Reply to  Dave Andrews
August 14, 2020 7:47 am

That’s not the true figure either. It’s the number of people who tested positive who died, not the number who died from the virus. Given how benign it was and how many people who tested positive were then put on a pathway to death, the true figure could be a lot lower (20,000?) That compares with a yearly 34,000 extra deaths in the winter and 40,000 from pneumonia.

Then compare that with the 100,000-200,000 extra deaths that are being predicted due to the lockup, and the fact that Sweden had much the same epidemic curve without lockup.

In other words, the lockup killed up to 10x as many people, not as were saved, because we ended up saving almost no one, but 10x as many who died from the virus.

August 14, 2020 7:49 pm

“…from a medical perspective there is no proven effectiveness of masks…”
Tamara van Ark, Netherlands Minister for Medical Care
http://verdeviews.com/be-nl-corona.mp4

James
August 15, 2020 5:58 pm

What this analysis doesn’t address is the ultimate impact of the lockdowns.

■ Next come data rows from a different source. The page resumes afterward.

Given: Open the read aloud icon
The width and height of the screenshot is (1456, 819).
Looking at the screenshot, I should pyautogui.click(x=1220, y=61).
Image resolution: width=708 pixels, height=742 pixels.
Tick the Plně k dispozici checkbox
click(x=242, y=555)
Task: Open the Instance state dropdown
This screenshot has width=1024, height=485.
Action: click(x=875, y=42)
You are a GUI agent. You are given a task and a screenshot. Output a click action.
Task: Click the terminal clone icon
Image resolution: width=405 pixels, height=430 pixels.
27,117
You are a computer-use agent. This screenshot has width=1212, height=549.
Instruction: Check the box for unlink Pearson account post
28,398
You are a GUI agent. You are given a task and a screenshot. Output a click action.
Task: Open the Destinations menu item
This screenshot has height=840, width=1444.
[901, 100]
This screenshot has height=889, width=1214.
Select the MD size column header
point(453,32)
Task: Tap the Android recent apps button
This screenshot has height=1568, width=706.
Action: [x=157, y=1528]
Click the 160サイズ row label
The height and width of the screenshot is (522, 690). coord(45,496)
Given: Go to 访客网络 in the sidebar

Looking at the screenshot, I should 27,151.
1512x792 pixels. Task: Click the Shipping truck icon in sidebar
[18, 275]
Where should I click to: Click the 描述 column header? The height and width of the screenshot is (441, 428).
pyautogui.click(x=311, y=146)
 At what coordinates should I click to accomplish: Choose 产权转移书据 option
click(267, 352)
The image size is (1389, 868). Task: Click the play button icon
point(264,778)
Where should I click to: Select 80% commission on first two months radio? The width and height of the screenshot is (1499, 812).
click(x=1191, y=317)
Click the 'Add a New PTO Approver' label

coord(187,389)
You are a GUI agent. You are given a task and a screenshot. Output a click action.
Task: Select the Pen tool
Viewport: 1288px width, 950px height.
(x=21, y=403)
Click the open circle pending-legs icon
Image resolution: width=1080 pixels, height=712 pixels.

If all they do is spread more or less the same number of deaths out over a longer period of time, then the short-term benefits of reduced deaths and cases are relatively modest, except to the extent that hospitals were getting overwhelmed (which was rare and brief). The economic and social costs of the lockdowns are huge, and ongoing. Cities are on the verge of collapse, with jumps in violent crime. Factoring all that into account, it’s hard to make the case for any but the most modest mitigation measures (like entry restrictions from high-risk countries, quarantining the sick). Otherwise, get it done with, stop prolonging the agony.